What you need to do: The answer must consist solely of the line containing "Task: Open 国家电子招标投标公共服务平台 banner" and every line after it in the records below, through the last, each reproduced exactly.

Provided data:

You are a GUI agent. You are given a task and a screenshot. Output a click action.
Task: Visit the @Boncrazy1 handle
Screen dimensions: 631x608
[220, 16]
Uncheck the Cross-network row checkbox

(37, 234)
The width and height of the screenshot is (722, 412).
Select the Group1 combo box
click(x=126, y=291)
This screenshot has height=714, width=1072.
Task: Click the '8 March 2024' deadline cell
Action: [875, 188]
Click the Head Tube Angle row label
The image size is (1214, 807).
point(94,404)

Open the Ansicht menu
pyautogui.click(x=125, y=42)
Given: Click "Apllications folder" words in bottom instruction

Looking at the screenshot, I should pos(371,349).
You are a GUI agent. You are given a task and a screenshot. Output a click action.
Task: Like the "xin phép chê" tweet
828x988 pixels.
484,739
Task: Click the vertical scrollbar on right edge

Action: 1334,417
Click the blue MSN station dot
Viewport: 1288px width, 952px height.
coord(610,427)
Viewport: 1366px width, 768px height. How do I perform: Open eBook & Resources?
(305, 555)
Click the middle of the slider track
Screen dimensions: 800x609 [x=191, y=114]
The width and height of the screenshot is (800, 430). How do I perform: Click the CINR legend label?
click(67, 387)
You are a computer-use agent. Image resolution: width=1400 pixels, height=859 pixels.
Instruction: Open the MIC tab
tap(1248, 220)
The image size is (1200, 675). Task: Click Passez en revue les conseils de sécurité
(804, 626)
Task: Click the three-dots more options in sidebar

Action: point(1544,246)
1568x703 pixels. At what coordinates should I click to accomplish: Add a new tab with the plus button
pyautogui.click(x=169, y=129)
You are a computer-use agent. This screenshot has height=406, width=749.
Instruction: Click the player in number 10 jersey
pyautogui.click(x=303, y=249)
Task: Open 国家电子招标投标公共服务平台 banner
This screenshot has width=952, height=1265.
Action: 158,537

Reply:
Task: Open 国家电子招标投标公共服务平台 banner
This screenshot has width=952, height=1265.
Action: 158,537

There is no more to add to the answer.